Many people in the West are blithely unaware that feminism and women’s rights are not foreign exports. There are indigenous feminist movements everywhere, including, vibrantly, in the Middle East, where that very idea—the conflation of feminism with the colonialist, imperialist West—has done tremendous harm.

Two weeks ago, for example, millions of people shared a photograph of two women, one from Egypt and one from Germany, playing volleyball at the Olympics.

The woman on the left, Egyptian Olympian Doaa Elghobashy, chose to wear a hijab as well as full body spandex. Others on her team, given similar flexibility, did not. The athlete on the right, Kira Walkenhorst, is wearing her German uniform of a bikini.

“Which vision for women do you want?” asked a man in a tweet that was shared hundreds of times. “One where women are empowered or suppressed. East versus West. Choose correctly.” His entire equation, unconsciously predicated on the notion of the male gaze, ignores what the women themselves might want. This perspective is both sexually objectifying and dehumanizing.

Put another way, Quartz’s Annalisa Merelli noted that “on its face, the image seems less illustrative of a massive divide than of a strong commonality. For different reasons, both hijab and a bikini tend to provoke problematic stereotypes of women—an assumption of religious imposition on one side, and one of willing sexual objectification on the other. In this picture, however, these very misconceptions make the garments strong symbols of empowerment.”

In the early 20th century, morality police patrolled US beaches, enforcing skirt lengths and removing women rebellious enough to show a little clavicle or thigh. Then, as now, women were told the regulations were for their own good, to protect their virtue and the virtue of those around them. But despite the topical similarities, the forced unveiling of Muslim women is not the same. As Mahroh Jahangiri wrote for Feministing: “These comparisons miss a very significant point: the unveiling of Muslim women has been part and parcel of broader imperial efforts to destroy Muslim communities. This isn’t just about patriarchy, people—this is also about racism and imperialism. Neither of which white girls in tiny bikinis have ever had to face.”

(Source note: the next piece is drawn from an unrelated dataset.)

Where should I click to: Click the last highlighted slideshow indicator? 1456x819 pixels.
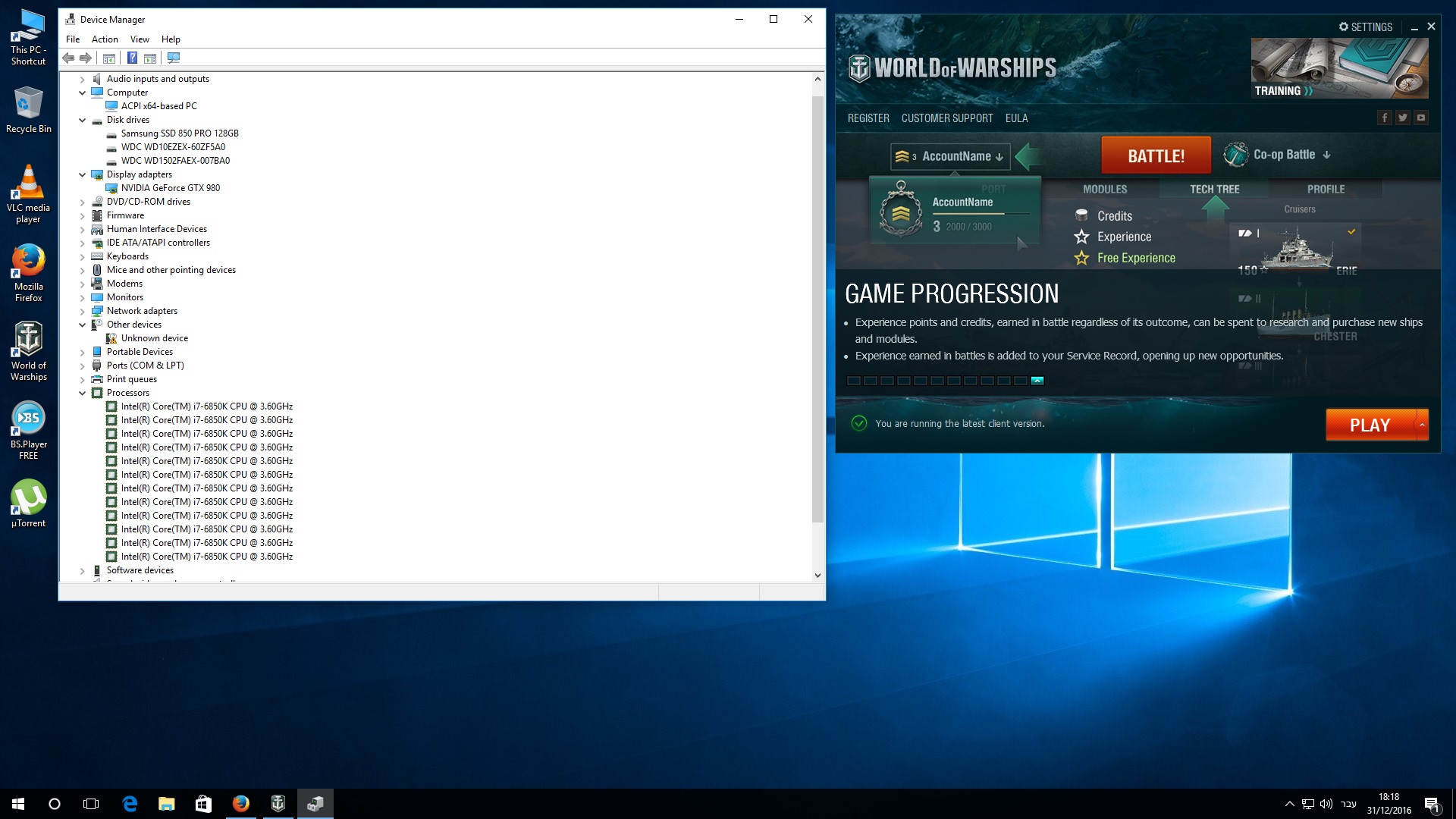(x=1037, y=381)
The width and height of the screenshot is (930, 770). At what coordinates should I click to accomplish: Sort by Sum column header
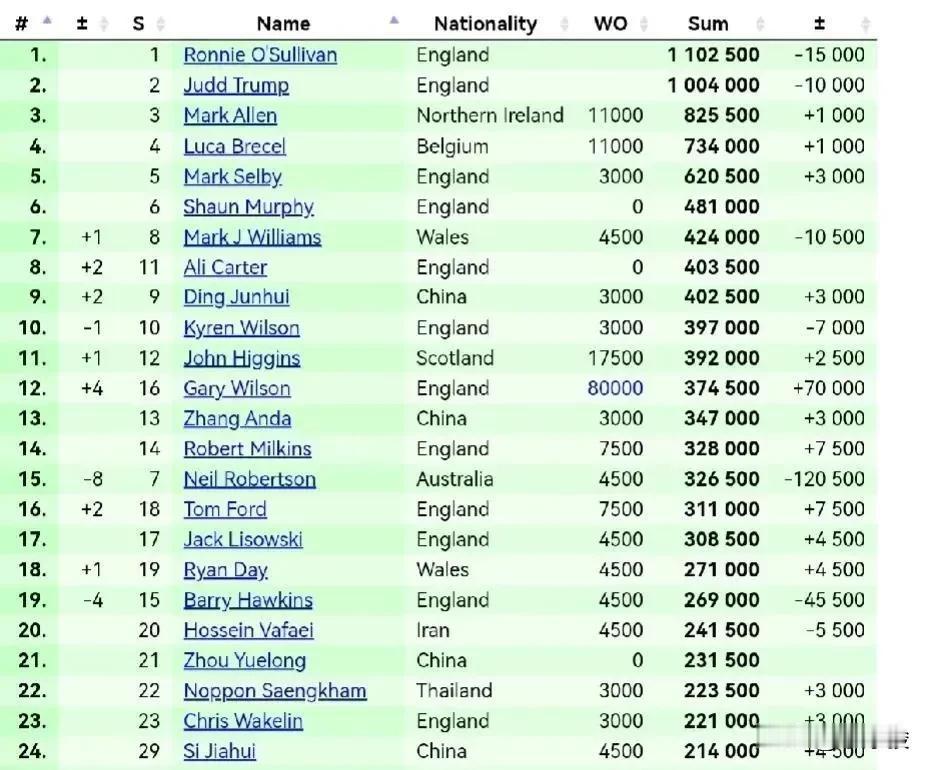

The cultural issues that we face today, in the wake of centuries of colonialism, racism, religious fundamentalism and globalization, are complex. But no matter what you believe, two armed policemen demanding a woman publicly strip is neither liberating nor conducive to public safety. The truth is that women will only be able to wear what they want when we change the fundamental relationships binding the fates of women to the fate of the state.